*Objective*: Write out everything from the first line down to the line containing "tap(772, 395)", swapping "checkbox" for "tick box" and keeping the rest the same.

(Collected data)
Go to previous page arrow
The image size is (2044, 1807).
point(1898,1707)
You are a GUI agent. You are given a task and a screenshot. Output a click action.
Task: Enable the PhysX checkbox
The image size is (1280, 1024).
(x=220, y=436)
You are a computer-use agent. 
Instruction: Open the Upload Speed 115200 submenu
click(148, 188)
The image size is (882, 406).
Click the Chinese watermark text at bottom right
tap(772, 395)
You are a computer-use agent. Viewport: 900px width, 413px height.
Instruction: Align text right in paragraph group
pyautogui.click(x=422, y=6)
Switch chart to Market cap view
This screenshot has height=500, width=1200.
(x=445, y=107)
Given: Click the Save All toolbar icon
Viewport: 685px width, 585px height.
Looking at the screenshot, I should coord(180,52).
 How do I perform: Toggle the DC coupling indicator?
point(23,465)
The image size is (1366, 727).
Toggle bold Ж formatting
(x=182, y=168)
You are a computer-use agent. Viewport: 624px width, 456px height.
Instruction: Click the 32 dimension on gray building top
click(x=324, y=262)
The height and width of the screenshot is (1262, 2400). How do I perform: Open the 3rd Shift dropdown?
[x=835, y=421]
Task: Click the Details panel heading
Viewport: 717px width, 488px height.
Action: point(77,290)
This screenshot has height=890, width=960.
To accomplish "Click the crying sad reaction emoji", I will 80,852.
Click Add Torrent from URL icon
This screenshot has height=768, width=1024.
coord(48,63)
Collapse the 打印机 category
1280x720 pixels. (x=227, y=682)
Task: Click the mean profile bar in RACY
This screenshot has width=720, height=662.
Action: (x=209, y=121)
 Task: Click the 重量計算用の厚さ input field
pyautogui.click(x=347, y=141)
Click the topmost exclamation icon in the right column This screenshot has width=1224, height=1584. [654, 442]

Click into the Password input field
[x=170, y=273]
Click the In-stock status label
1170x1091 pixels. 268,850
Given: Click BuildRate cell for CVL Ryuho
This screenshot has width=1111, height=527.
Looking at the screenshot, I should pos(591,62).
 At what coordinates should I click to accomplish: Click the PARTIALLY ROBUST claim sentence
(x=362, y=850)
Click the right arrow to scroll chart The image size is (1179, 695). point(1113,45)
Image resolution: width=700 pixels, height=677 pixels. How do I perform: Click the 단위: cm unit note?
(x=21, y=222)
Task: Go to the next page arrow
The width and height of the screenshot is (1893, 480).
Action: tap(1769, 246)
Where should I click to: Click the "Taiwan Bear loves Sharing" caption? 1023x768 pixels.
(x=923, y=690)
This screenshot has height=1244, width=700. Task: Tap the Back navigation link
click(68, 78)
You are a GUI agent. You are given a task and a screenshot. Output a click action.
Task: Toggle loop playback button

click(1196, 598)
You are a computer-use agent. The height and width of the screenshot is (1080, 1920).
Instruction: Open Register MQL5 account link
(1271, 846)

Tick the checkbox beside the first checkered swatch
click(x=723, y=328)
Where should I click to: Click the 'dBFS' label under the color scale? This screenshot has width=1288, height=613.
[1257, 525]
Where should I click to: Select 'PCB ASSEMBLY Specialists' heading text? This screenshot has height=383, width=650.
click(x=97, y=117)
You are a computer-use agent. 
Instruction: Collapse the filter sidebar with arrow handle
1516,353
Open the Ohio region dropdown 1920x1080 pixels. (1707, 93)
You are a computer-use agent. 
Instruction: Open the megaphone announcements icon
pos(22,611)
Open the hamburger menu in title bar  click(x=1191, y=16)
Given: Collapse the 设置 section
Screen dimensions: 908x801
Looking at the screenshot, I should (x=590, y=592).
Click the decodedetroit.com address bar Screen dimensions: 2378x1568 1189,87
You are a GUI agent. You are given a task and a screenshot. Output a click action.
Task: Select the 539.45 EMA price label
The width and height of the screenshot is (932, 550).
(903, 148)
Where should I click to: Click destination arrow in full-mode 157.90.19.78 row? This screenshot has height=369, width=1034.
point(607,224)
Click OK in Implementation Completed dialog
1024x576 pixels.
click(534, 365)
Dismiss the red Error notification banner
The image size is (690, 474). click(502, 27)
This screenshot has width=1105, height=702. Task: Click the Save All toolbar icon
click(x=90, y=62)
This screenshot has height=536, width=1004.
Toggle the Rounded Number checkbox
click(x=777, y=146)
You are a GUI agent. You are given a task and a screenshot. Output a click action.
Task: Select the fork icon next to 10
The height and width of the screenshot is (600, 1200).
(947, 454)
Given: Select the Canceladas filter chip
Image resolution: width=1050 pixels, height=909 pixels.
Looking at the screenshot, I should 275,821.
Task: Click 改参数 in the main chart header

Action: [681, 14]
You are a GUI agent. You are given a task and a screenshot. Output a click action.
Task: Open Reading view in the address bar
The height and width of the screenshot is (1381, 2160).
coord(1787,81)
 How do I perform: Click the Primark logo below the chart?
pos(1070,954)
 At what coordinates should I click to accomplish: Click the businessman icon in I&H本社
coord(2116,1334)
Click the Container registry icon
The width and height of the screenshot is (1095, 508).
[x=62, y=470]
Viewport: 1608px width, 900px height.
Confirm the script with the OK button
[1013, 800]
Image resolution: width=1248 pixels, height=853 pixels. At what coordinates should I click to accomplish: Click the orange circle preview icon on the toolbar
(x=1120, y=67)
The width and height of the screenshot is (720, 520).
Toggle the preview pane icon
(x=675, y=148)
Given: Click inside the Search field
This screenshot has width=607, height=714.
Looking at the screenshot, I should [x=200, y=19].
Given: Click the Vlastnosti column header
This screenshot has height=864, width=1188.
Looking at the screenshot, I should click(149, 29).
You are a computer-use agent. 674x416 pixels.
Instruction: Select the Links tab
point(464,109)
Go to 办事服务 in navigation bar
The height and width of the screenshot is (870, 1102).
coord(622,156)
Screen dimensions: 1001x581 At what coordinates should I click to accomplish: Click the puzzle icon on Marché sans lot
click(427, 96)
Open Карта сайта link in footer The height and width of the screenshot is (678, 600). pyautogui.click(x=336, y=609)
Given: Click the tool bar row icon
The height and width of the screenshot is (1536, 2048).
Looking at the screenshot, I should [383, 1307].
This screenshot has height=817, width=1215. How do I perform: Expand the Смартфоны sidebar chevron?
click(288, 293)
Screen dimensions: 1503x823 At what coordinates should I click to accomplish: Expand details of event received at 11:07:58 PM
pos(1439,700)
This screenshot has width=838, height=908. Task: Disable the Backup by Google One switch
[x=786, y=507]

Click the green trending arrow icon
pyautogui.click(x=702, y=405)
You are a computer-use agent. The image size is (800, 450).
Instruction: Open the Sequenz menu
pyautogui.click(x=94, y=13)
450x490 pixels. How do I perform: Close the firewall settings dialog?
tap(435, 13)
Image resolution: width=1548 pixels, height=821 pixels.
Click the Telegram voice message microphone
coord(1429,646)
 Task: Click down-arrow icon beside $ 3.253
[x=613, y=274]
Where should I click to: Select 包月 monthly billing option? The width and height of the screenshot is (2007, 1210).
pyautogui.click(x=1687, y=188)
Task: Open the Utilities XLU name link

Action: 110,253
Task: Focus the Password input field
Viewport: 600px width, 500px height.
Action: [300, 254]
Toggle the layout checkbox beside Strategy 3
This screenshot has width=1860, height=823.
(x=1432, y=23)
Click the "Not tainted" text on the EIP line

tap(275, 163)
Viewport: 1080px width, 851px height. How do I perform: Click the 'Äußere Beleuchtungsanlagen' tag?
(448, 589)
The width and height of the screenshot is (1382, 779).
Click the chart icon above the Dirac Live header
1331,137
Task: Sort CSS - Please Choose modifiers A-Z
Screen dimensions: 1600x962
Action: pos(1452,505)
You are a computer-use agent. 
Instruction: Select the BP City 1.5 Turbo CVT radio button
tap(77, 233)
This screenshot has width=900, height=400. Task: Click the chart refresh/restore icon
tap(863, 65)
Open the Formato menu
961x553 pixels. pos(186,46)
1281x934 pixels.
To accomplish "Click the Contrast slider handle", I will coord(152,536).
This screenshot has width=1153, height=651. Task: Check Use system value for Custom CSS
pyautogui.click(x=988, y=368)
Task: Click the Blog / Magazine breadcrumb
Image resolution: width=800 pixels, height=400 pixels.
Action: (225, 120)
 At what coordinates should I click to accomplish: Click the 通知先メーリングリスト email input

*Solution for this task*:
Go to previous page arrow
The image size is (2044, 1807).
point(1898,1707)
You are a GUI agent. You are given a task and a screenshot. Output a click action.
Task: Enable the PhysX tick box
The image size is (1280, 1024).
(x=220, y=436)
You are a computer-use agent. 
Instruction: Open the Upload Speed 115200 submenu
click(148, 188)
The image size is (882, 406).
Click the Chinese watermark text at bottom right
tap(772, 395)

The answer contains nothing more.